▶ **Problem**: Go through the records and restate them word for word, omitting images.

### Dataset records

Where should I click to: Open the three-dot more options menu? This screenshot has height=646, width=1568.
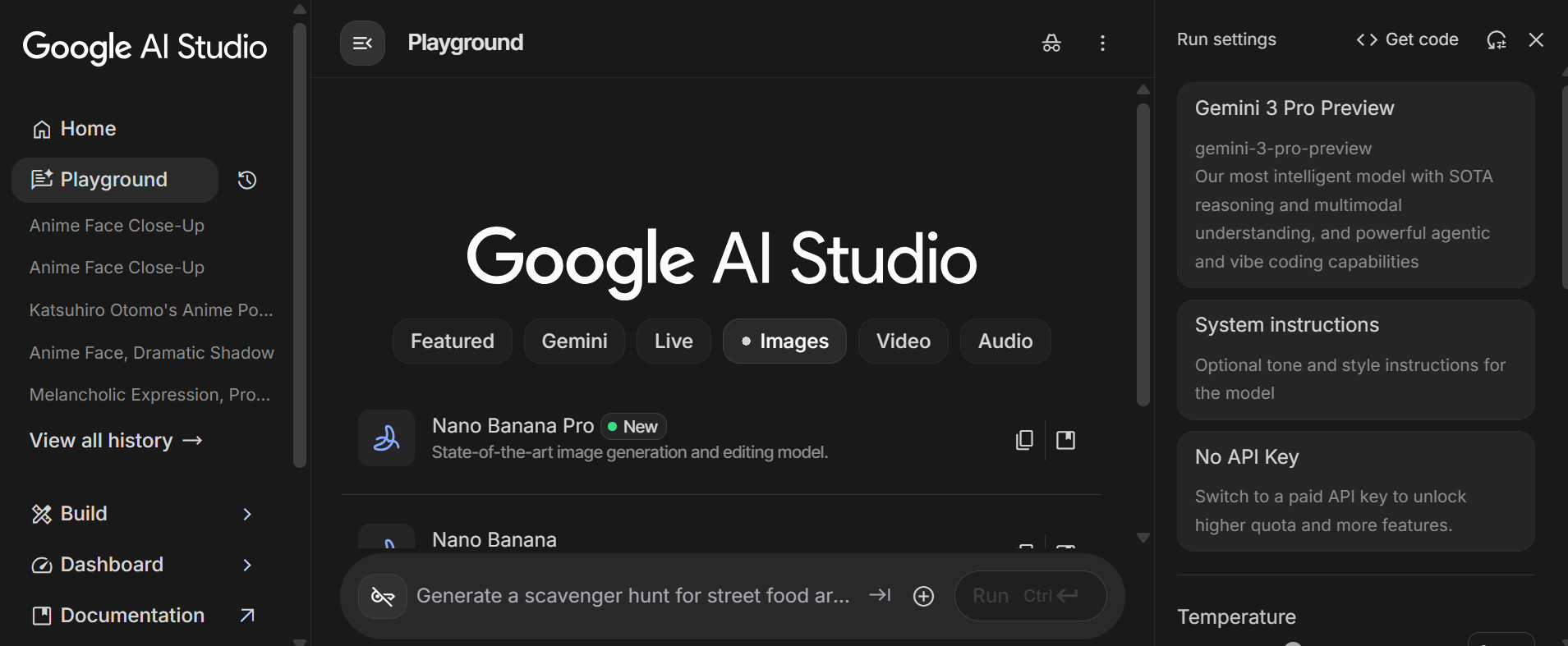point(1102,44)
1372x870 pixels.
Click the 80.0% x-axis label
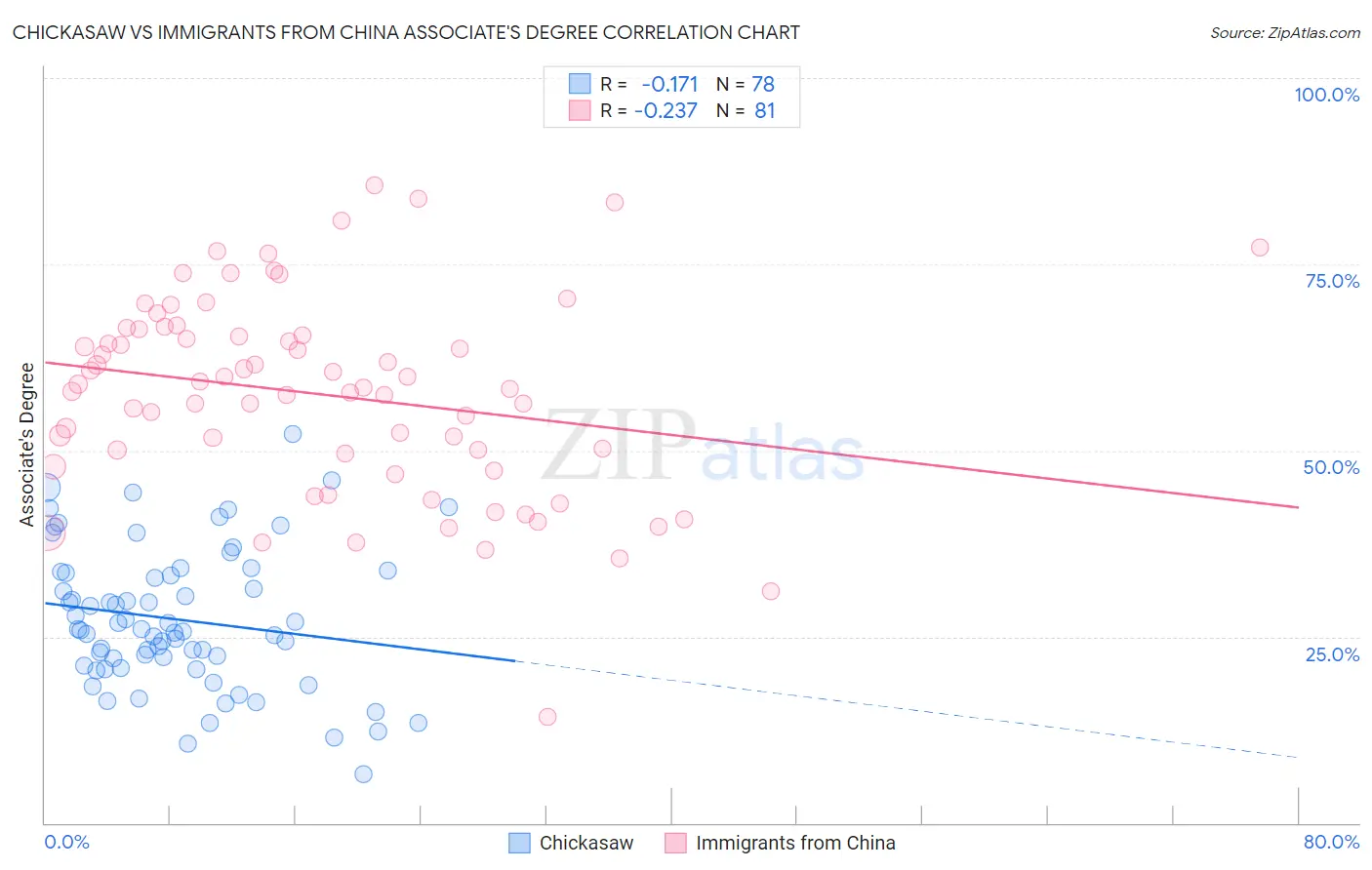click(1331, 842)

######

▶ **The completed task**:
Where should I click to: Open the three-dot more options menu? This screenshot has height=646, width=1568.
point(1102,44)
1372x870 pixels.
Click the 80.0% x-axis label
click(1331, 842)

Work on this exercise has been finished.